Figure 2.. iCPAGdb integrates GWAS of different scales to reveal biological insight.

(A) Multi-dataset network of cross-phenotype associations detected by iCPAGdb. Phenotypes that demonstrated significant overlap (FDR ≤ 0.1) are color-coded in the indicated colors. (B) Riverplot of macular telangiectasia type 2 (MacTel type 2) cross-phenotype associations generated from iCPAGdb shows causal connections, comorbid outcomes, and regulators of disease. (C) Cross-phenotype associations connecting MacTel type 2 and serine. One locus demonstrated direct SNP overlap (rs715). A second locus demonstrated indirect overlap based on 4 SNPs in LD as visualized in the heatmap color-coded by LD. (D) A model for how SNPs regulate serine levels to impact pathogenesis of MacTel type 2 based on iCPAGdb and prior work described in the text. (E) Regional Miami colocalization plot demonstrates a genetic locus that impacts both CXCL10 level in lymphoblastoid cell lines following Chlamydia trachomatis infection and CXCL9 (MIG) levels in whole blood. (F) Comparison of −log10(p value) for GWAS of CXCL10 following Chlamydia trachomatis infection and levels of CXCL9 (MIG) in whole blood. The lead SNP in the region for each phenotype is marked. (G) Scatter plot demonstrates a highly positive correlation of the effect coefficients of cellular CXCL10 after Chlamydia trachomatis infection and of SNPs associated with blood CXCL9 levels. Each dot represents a SNP which has p value < 0.01 for both phenotypes. A total of 413 SNPs from a 4-mb window surrounding the leading SNP rs2869462 was selected. The blue vertical or red horizontal bar shows the standard error of the beta value for each SNP.

Figure 3.. Cross-phenotype association of ABO reveals a possible role for CD209 in severe COVID-19.

(A) A network of genetic associations involving severe COVID-19. Each node represents either a disease/trait (filled circles) or a gene (dark blue diamond). The ABO locus was associated with multiple other diseases and levels of specific proteins, while DPP9 connects COVID-19 only with IPF and interstitial lung disease (idiopathic interstitial pneumonia). (B) Regional Miami colocalization plot demonstrates the ABO locus impacts both CD209 protein levels and risk of severe COVID-19. (C) A significant positive correlation for effect size of SNPs in the ABO locus on CD209 protein levels and risk of severe COVID-19. (D) Model of how ABO may affect CD209 and severe COVID-19.

Figure 4.. Cross-phenotype analysis and COVID-19 patient transcriptomics reveals a role for DPP9 in severe COVID-19.

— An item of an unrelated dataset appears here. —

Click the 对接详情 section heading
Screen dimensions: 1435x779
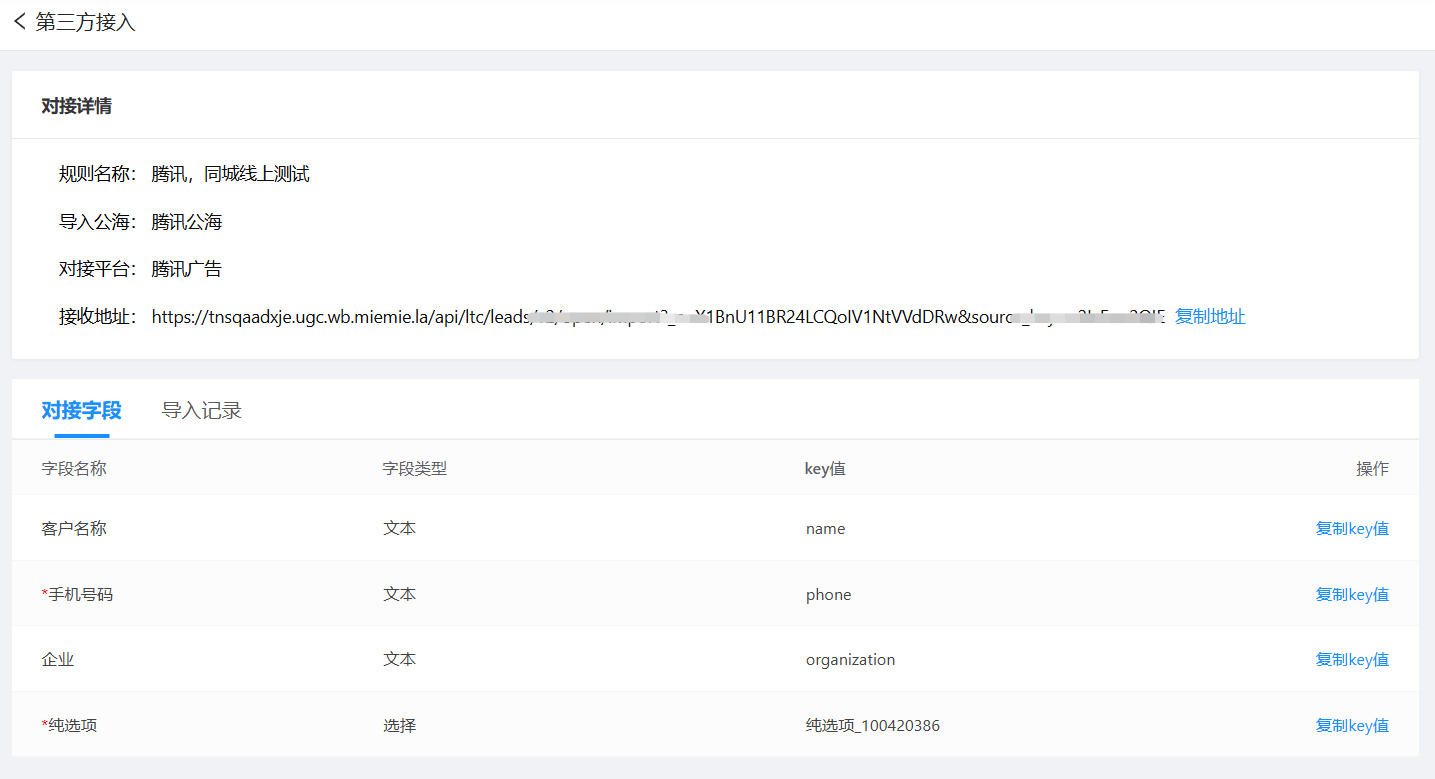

(A) Lung eQTL data from GTEx shows rs12610495 “G” allele is associated with reduced expression of DPP9. (B) Regional Miami colocalization plot demonstrates the DPP9 locus impacts both idiopathic pulmonary fibrosis and risk of severe COVID-19. (C) A significant positive correlation for effect size of SNPs in the DPP9 locus on idiopathic pulmonary fibrosis and risk of severe COVID-19. (D) Model of how DPP9 may affect idiopathic pulmonary fibrosis and risk of severe COVID-19. (E) DPP9 expression in peripheral blood is significantly higher in COVID-19 patients compared to healthy and bacteria-infected patients. The p values were calculated using the Wilcoxon rank-sum test. (F) COVID-19 patients demonstrate significantly higher DPP9 expression compared to healthy controls during early (days 1–10), middle (days 11–20) and late (21+ days) stages of SARS-CoV-2 infection. The p values were calculated using the Wilcoxon rank-sum test. (G) DPP9 demonstrates increased expression during recovery from COVID-19. A total of 11 patients were measured sequentially at enrollment (day 0), day 7, and day 14. The colored dash line connects measurements from the same patient across time points. P value was calculated using Friedman test. (H) Decreased symptom severity scores of COVID-19 patients over time. The eleven subjects in G were assessed for symptom severity at day 0, 7 and 14. The colored dash line connects measurements from the same patient across time points. P value was calculated using Friedman test.